Here’s a little history. Back in 2011, at Treasure Data, we saw that there was an inherent problem with taking many sources of data, machine data, network data application data, and sending that to many backends — whether that’s Splunk, Elastic, Data Dog, Amazon or Google services. What typically happens is you have these proprietary ways to send data to one back end with one or two sources, and there’s no way to multiplex or make that very flexible for many sources in many datas. And that’s really where the Fluent projects with Treasure Data came about. Fluentd was created 10 years ago in June of 2011, and then Fluent Bit was created in 2015. 

Our goal today with Calyptia is to give customers a single, vendor-neutral solution to send data from multiple locations to multiple destinations, to do it in an open source accessible way with a plug-in ecosystem, and do it with very high performance, very full fidelity transformations parsing filtering routing, etc.

What is first mile (as opposed to second and third etc. mile) data?

First mile observability is the initial analysis of event data created by an organisation’s applications, networks, and machines. In a typical process, after creation, that data would flow through their IT systems via data pipelines such as Kafka or Confluent, and eventually end up in back-end data observability systems such as Splunk, Datadog, Elastic, or New Relic, where it is then processed and stored. “First mile” refers to that first step in this process — where data such as log files or performance metrics is created and collected.

Calyptia screen shot.

What is an observability pipeline and why is it needed?

For us, it’s really about developers and practitioners being able to get insights about their systems, being able to diagnose, troubleshoot, respond, and become proactive about all of it. The earlier in the process one is able to gain insight, the quicker they can respond and the better their systems will perform — and as a result the business as a whole will benefit.

Why would you need to gather petabytes of first mile data across thousands of servers per day? What’s the reason for doing this?

Say I’m a large bank that is running thousands of servers a day to support all my users’ transaction needs. In a traditional observability system I will know when a server goes down or if something in my app malfunctions. However, with a strong first mile observability strategy, you can also understand if the data that is generated is being collected properly. You can understand what sources of data might be ballooning up your data charges. You can understand how data is flowing, and if it is going to the right destinations.

This problem compounds as we add infrastructure like Kubernetes, cloud workloads, ephemeral deployments, and additional backends. 

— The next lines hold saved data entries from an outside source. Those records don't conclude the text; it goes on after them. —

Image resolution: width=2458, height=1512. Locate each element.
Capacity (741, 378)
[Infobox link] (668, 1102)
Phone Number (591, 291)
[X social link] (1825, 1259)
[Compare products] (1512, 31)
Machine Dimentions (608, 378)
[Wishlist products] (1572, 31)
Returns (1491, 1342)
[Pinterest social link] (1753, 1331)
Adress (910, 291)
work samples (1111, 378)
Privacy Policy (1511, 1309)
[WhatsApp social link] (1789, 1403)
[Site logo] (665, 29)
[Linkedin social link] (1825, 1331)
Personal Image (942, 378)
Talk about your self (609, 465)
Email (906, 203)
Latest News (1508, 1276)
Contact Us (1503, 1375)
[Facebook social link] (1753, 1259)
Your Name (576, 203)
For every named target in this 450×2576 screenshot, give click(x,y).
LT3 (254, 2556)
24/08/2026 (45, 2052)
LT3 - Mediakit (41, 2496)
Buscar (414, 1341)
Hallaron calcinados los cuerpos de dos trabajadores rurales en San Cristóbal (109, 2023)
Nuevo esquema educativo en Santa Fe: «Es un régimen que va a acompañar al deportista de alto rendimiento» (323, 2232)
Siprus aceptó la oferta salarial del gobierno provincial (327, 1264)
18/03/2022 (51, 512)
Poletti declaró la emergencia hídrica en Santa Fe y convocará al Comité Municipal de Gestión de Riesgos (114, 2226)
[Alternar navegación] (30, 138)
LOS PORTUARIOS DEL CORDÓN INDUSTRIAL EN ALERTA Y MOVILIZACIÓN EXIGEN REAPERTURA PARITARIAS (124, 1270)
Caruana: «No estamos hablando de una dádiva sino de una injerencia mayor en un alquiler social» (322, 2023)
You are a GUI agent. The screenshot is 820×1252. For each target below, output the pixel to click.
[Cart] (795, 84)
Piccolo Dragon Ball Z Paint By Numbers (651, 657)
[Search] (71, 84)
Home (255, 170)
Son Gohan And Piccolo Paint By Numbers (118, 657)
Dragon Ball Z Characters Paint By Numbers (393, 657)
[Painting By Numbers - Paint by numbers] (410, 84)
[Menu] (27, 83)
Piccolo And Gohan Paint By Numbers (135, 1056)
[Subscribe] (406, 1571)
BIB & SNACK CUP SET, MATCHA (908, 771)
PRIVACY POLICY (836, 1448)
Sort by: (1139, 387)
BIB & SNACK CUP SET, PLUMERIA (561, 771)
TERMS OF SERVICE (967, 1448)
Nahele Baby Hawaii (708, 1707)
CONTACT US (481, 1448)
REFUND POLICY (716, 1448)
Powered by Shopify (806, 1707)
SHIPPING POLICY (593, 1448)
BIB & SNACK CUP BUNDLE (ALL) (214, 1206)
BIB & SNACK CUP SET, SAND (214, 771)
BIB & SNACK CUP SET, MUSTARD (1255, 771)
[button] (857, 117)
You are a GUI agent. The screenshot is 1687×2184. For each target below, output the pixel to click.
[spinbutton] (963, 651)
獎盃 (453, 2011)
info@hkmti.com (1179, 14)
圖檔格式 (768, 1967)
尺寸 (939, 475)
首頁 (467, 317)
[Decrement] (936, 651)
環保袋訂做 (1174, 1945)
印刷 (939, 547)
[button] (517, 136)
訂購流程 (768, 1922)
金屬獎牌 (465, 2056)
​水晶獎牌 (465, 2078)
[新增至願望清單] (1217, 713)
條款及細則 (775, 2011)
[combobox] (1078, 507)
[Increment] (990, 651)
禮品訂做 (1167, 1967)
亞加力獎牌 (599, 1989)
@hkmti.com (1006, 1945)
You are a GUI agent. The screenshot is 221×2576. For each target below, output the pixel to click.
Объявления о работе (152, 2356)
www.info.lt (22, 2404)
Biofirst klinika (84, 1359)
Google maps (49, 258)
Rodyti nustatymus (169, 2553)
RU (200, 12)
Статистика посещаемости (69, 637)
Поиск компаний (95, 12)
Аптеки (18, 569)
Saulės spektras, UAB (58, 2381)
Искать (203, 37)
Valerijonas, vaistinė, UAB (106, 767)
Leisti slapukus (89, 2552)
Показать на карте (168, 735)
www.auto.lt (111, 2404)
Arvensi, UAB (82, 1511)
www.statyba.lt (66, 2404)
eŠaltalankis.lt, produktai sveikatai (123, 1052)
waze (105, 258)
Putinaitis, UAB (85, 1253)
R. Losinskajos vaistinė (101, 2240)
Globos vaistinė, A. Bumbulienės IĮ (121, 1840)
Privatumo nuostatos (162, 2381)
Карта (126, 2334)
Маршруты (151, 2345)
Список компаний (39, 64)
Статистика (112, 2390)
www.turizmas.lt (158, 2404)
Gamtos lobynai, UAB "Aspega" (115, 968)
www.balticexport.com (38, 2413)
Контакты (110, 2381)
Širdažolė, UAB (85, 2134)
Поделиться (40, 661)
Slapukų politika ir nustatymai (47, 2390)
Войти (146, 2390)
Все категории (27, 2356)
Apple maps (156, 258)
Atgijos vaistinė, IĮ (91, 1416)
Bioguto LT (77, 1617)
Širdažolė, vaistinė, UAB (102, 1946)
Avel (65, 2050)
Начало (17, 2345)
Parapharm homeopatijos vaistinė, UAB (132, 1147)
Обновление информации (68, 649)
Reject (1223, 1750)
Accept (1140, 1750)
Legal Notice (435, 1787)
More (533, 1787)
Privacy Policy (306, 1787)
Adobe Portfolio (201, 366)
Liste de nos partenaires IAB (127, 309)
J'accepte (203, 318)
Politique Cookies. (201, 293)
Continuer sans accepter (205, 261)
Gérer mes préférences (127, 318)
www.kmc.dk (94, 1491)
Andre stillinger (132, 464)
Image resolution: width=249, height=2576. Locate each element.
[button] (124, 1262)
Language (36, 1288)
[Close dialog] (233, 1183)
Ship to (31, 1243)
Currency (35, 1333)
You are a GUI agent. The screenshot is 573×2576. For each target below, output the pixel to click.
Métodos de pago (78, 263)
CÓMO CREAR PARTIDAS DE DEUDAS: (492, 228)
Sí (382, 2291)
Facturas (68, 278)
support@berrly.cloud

Now we understand. First mile data is log data — metadata — about what system components are doing and how they are performing. Because the complexity and granularity of systems is increasing at a high rate — with thousands of servers each running thousands of containers in unbelievably complicated overall systems — diagnosing what is going on if there is a problem is difficult. So getting all that data from multiple sources in one place through a pipeline becomes critical. Then you can observe it, filter it and analyse it. Step forward Calyptia.